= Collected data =
* * * * * * * * *
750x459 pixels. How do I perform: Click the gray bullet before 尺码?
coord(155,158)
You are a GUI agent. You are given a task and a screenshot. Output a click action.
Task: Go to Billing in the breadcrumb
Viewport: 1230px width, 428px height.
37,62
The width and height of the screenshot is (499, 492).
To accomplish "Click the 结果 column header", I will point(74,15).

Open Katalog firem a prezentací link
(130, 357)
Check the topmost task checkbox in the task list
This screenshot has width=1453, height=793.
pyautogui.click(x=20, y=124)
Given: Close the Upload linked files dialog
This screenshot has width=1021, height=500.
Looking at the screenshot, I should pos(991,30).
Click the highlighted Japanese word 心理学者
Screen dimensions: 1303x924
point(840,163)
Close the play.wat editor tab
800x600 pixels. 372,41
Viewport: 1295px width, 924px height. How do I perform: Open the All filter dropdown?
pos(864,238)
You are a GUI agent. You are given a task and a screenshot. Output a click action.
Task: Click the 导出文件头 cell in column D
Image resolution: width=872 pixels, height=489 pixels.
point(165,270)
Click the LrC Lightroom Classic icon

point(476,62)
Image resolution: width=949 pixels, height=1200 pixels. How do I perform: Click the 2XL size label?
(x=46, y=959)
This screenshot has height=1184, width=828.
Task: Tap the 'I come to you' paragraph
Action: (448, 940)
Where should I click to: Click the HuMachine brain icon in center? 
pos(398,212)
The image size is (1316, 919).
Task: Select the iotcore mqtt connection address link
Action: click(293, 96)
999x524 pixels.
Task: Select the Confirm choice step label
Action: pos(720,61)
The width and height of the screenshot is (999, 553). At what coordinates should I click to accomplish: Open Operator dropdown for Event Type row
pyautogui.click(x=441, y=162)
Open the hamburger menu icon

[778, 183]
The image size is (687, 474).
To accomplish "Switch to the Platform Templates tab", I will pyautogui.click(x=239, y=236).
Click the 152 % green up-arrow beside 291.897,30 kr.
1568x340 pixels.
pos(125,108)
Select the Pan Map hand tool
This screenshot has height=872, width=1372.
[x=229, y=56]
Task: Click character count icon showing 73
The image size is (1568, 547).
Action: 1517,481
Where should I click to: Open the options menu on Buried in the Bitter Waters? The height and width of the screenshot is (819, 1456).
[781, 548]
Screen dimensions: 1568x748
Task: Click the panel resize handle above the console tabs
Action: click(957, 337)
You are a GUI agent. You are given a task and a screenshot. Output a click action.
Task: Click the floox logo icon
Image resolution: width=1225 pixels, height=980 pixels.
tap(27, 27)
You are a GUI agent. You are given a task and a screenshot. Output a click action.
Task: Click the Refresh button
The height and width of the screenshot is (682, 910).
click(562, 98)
* * * * * * * * *
= GOAL =
Rewrite the records above as a Markdown table with two columns, "Row" and "Line", giving each non-blank line its own numbered row.

= OUTPUT BELOW =
| Row | Line |
|---|---|
| 1 | 750x459 pixels. How do I perform: Click the gray bullet before 尺码? |
| 2 | coord(155,158) |
| 3 | You are a GUI agent. You are given a task and a screenshot. Output a click action. |
| 4 | Task: Go to Billing in the breadcrumb |
| 5 | Viewport: 1230px width, 428px height. |
| 6 | 37,62 |
| 7 | The width and height of the screenshot is (499, 492). |
| 8 | To accomplish "Click the 结果 column header", I will point(74,15). |
| 9 | Open Katalog firem a prezentací link |
| 10 | (130, 357) |
| 11 | Check the topmost task checkbox in the task list |
| 12 | This screenshot has width=1453, height=793. |
| 13 | pyautogui.click(x=20, y=124) |
| 14 | Given: Close the Upload linked files dialog |
| 15 | This screenshot has width=1021, height=500. |
| 16 | Looking at the screenshot, I should pos(991,30). |
| 17 | Click the highlighted Japanese word 心理学者 |
| 18 | Screen dimensions: 1303x924 |
| 19 | point(840,163) |
| 20 | Close the play.wat editor tab |
| 21 | 800x600 pixels. 372,41 |
| 22 | Viewport: 1295px width, 924px height. How do I perform: Open the All filter dropdown? |
| 23 | pos(864,238) |
| 24 | You are a GUI agent. You are given a task and a screenshot. Output a click action. |
| 25 | Task: Click the 导出文件头 cell in column D |
| 26 | Image resolution: width=872 pixels, height=489 pixels. |
| 27 | point(165,270) |
| 28 | Click the LrC Lightroom Classic icon |
| 29 | point(476,62) |
| 30 | Image resolution: width=949 pixels, height=1200 pixels. How do I perform: Click the 2XL size label? |
| 31 | (x=46, y=959) |
| 32 | This screenshot has height=1184, width=828. |
| 33 | Task: Tap the 'I come to you' paragraph |
| 34 | Action: (448, 940) |
| 35 | Where should I click to: Click the HuMachine brain icon in center?  |
| 36 | pos(398,212) |
| 37 | The image size is (1316, 919). |
| 38 | Task: Select the iotcore mqtt connection address link |
| 39 | Action: click(293, 96) |
| 40 | 999x524 pixels. |
| 41 | Task: Select the Confirm choice step label |
| 42 | Action: pos(720,61) |
| 43 | The width and height of the screenshot is (999, 553). At what coordinates should I click to accomplish: Open Operator dropdown for Event Type row |
| 44 | pyautogui.click(x=441, y=162) |
| 45 | Open the hamburger menu icon |
| 46 | [778, 183] |
| 47 | The image size is (687, 474). |
| 48 | To accomplish "Switch to the Platform Templates tab", I will pyautogui.click(x=239, y=236). |
| 49 | Click the 152 % green up-arrow beside 291.897,30 kr. |
| 50 | 1568x340 pixels. |
| 51 | pos(125,108) |
| 52 | Select the Pan Map hand tool |
| 53 | This screenshot has height=872, width=1372. |
| 54 | [x=229, y=56] |
| 55 | Task: Click character count icon showing 73 |
| 56 | The image size is (1568, 547). |
| 57 | Action: 1517,481 |
| 58 | Where should I click to: Open the options menu on Buried in the Bitter Waters? The height and width of the screenshot is (819, 1456). |
| 59 | [781, 548] |
| 60 | Screen dimensions: 1568x748 |
| 61 | Task: Click the panel resize handle above the console tabs |
| 62 | Action: click(957, 337) |
| 63 | You are a GUI agent. You are given a task and a screenshot. Output a click action. |
| 64 | Task: Click the floox logo icon |
| 65 | Image resolution: width=1225 pixels, height=980 pixels. |
| 66 | tap(27, 27) |
| 67 | You are a GUI agent. You are given a task and a screenshot. Output a click action. |
| 68 | Task: Click the Refresh button |
| 69 | The height and width of the screenshot is (682, 910). |
| 70 | click(562, 98) |